On the behalf of all Christians everywhere,
I’d like to apologize.
Believe me, I know its long overdue
and I’m not exactly the poster board Christian.
First of all I’m Catholic
and I haven’t even taken communion in years
so I don’t know that I’m qualified
but still I can realize that it’s time for us to apologize.
It’s unbearably clear that we forgot what we stood for
what we’re supposed to be about
what we’re supposed to believe in
who we’re supposed to believe in.
Last time I checked Christianity was about Christ.
And seeing as how he prospered in poverty
loved without judgment
and gave whatever he had
it’s clear to me that somewhere along the way
that all got lost in translation.
I apologize even for those of us who aren’t fundamentalists
which is really just a term that we all like to hide behind
someone to point out and say “Well at least we’re not them.”
Truth is, we can’t even see the hypocrisy leaking out of our words
because we’re not doing anything to stop them
to stand up against them and push them away from what we believe in.
Instead we’re allowing them to taint us, to break us,
to show the world a side of us that shouldn’t exist
because that side works against us,
against what we are supposed to stand for
and every time one of us stays silent,
another person is attacked
another person vanishes
another person dies.
So I stand here and apologize
for my silence, the times I hid
the times I kept quiet
the times I ran away
and let them say the things
I know Christ was adamantly against.
I want to apologize for the times I myself said hateful things
the times I used misinformation to inflict those who needed help
to cut down those who already had nothing to stand on.
But most of all,
I want to apologize for thinking leaving the church
made all of that go away
as though denying my sometimes-faith made me better than “those people”
and now suddenly I am reformed.
I am not. In my silence, I am just as guilty.

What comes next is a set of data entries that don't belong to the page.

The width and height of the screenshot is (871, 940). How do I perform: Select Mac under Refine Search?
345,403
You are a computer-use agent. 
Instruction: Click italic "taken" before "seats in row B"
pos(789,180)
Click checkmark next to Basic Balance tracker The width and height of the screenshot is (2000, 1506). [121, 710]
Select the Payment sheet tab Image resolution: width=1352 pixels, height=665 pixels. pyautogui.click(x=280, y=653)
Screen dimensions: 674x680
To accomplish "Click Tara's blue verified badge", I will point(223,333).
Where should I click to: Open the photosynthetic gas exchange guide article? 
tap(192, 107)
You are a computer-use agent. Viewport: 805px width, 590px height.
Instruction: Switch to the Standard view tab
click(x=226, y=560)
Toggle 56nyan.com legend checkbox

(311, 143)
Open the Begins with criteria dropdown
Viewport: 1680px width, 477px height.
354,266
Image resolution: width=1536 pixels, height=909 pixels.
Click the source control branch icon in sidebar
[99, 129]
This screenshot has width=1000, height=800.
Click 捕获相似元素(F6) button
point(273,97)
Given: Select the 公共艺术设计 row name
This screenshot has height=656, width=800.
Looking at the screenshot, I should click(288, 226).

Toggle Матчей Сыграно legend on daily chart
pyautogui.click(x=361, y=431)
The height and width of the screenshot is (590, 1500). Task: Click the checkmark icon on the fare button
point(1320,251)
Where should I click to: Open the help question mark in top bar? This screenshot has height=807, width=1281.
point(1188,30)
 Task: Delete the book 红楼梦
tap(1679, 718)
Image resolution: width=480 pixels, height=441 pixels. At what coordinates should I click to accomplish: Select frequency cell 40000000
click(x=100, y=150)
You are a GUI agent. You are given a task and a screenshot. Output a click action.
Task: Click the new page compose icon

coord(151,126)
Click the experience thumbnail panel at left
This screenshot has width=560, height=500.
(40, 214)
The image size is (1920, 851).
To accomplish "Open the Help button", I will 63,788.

When I should’ve been strong enough to stay,
to fight against their acid burning through my religion
to call out those who violated the code of Christ,
I simply backed out.
And for that I am eternally sorry
so with these words, I hope to begin to make amends
to start over and re-trace my footprints back to some truth.
While I can’t go back, so neatly, to my faith,
I return to you, those who are still calling out for an army
those of you who still have no bed
those of you who have been cast out
because of who you’ve chosen to love
I am here, to lay my armor down by your feet
to stand guard when you need rest
to stand beside you when you prepare
for the daily battle of existence
And I am sorry it took me this long.